Nadia Ahmed told the court that she spoke to her sister-in-law in the kitchen of her home in Glasgow, where she lives with her husband and two daughters.
She asked Sadia Ahmed what happened to Inaya.
Prosecutor Paul Kearney asked Mrs Ahmed: "Did she answer you at first," and she replied: "No, she said it was between her and Allah.."
The jury heard that Mrs Ahmed kept asking what had happened.
Mr Kearney said: "Did Sadia tell you something?"
Mrs Ahmed replied: "Yes. She told me when she took Inaya upstairs to her bedroom she put a pillow on her face."
'Screaming and crying'
The witness was then asked: "How did you feel," and responded: "I felt that my brain had become frozen."
At this point Mrs Ahmed broke down in tears and the court was adjourned.
Earlier, Sadia Ahmed's father-in-law, Afzal Ahmed, gave evidence at the trial.
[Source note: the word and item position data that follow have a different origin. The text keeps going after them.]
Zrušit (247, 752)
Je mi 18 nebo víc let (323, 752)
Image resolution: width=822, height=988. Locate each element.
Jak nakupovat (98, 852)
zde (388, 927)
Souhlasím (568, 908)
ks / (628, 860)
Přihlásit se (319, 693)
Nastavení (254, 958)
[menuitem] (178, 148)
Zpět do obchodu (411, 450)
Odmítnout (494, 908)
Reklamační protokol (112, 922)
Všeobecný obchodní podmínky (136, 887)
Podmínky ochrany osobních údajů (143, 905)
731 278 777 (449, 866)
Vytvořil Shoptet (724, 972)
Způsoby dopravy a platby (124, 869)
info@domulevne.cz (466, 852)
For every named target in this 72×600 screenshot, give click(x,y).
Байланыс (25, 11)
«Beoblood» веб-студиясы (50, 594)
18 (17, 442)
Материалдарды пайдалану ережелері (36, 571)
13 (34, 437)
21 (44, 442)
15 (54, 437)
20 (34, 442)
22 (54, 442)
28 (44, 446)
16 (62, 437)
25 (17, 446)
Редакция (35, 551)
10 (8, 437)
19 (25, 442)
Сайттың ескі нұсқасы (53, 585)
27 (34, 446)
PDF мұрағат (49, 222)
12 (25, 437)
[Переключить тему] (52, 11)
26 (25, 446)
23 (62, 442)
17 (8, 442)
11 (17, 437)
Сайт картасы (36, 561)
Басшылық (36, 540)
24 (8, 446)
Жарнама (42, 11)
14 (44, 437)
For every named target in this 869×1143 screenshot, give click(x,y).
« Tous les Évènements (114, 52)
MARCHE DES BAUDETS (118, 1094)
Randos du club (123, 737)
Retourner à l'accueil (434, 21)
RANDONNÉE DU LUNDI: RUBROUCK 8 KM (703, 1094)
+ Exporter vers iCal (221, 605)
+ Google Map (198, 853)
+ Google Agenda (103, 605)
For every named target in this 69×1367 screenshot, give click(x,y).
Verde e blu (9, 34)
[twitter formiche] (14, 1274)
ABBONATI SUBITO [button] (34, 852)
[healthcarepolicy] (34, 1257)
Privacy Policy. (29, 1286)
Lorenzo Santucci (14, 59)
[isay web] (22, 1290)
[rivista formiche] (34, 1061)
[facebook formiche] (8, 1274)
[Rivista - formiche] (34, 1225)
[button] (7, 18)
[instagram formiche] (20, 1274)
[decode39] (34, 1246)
Mr Kearney asked the 73-year-old what had happened on the morning of 17 April last year.
Speaking through an interpreter, he said: "Just before 11am, at about 10.50am, my wife was holding Inaya against her left shoulder. She was screaming and crying and she said: 'Sadia has killed Inaya.'"
Mr Ahmed added: "I jumped off the bed and took Inaya off her and gave her to my daughter Shagufta."
Mr Kearney asked: "How was Inaya?" and Mr Ahmed replied: "Her lips were blue and she was just like dead."
Mr Ahmed also told the jury: "My wife woke me up. She said the baby was dead. I asked what happened and she said: 'Maybe Sadia was feeding her and she's not breathing and maybe in anger she killed her.'"
Defence QC Ian Duguid said: "It seems likely your wife took a guess, do you agree?" and Mr Ahmed replied: "Yes, it must be a guess because she did not know."
Mr Ahmed agreed that he was questioned three times by police and never told them about what he claimed his wife said to him.
The trial before Lord Mathews continues.